The expected output is every entry, repeated exactly.

Stored data entries:
----------

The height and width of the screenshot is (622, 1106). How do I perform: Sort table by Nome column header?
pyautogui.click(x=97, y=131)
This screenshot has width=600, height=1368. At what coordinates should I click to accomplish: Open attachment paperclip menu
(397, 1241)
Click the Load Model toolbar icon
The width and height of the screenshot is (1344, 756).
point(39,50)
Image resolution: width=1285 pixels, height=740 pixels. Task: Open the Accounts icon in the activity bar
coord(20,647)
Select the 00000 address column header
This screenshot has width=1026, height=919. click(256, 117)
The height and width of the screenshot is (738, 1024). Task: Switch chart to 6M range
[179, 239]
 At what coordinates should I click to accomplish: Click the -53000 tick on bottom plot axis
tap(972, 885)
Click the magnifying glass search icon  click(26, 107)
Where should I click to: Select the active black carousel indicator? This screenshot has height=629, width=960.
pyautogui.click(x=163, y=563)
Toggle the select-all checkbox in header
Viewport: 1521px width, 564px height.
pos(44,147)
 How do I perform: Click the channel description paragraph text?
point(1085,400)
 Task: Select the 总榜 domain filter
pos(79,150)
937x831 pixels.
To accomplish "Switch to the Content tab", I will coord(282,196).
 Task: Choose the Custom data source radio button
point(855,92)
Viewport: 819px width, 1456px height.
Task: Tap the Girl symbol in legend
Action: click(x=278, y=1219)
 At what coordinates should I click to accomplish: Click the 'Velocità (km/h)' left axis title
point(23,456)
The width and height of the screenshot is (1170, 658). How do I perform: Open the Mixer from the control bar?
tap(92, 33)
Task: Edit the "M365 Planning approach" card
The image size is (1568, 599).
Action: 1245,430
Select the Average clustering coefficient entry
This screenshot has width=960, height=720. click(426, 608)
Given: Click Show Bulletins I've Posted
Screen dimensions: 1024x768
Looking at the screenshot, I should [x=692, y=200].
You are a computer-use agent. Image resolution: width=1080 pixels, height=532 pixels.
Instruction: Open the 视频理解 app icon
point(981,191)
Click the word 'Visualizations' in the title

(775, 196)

----------

EXERCISE RESPONSE:
The height and width of the screenshot is (622, 1106). How do I perform: Sort table by Nome column header?
pyautogui.click(x=97, y=131)
This screenshot has width=600, height=1368. At what coordinates should I click to accomplish: Open attachment paperclip menu
(397, 1241)
Click the Load Model toolbar icon
The width and height of the screenshot is (1344, 756).
point(39,50)
Image resolution: width=1285 pixels, height=740 pixels. Task: Open the Accounts icon in the activity bar
coord(20,647)
Select the 00000 address column header
This screenshot has width=1026, height=919. click(256, 117)
The height and width of the screenshot is (738, 1024). Task: Switch chart to 6M range
[179, 239]
 At what coordinates should I click to accomplish: Click the -53000 tick on bottom plot axis
tap(972, 885)
Click the magnifying glass search icon  click(26, 107)
Where should I click to: Select the active black carousel indicator? This screenshot has height=629, width=960.
pyautogui.click(x=163, y=563)
Toggle the select-all checkbox in header
Viewport: 1521px width, 564px height.
pos(44,147)
 How do I perform: Click the channel description paragraph text?
point(1085,400)
 Task: Select the 总榜 domain filter
pos(79,150)
937x831 pixels.
To accomplish "Switch to the Content tab", I will coord(282,196).
 Task: Choose the Custom data source radio button
point(855,92)
Viewport: 819px width, 1456px height.
Task: Tap the Girl symbol in legend
Action: click(x=278, y=1219)
 At what coordinates should I click to accomplish: Click the 'Velocità (km/h)' left axis title
point(23,456)
The width and height of the screenshot is (1170, 658). How do I perform: Open the Mixer from the control bar?
tap(92, 33)
Task: Edit the "M365 Planning approach" card
The image size is (1568, 599).
Action: 1245,430
Select the Average clustering coefficient entry
This screenshot has width=960, height=720. click(426, 608)
Given: Click Show Bulletins I've Posted
Screen dimensions: 1024x768
Looking at the screenshot, I should [x=692, y=200].
You are a computer-use agent. Image resolution: width=1080 pixels, height=532 pixels.
Instruction: Open the 视频理解 app icon
point(981,191)
Click the word 'Visualizations' in the title

(775, 196)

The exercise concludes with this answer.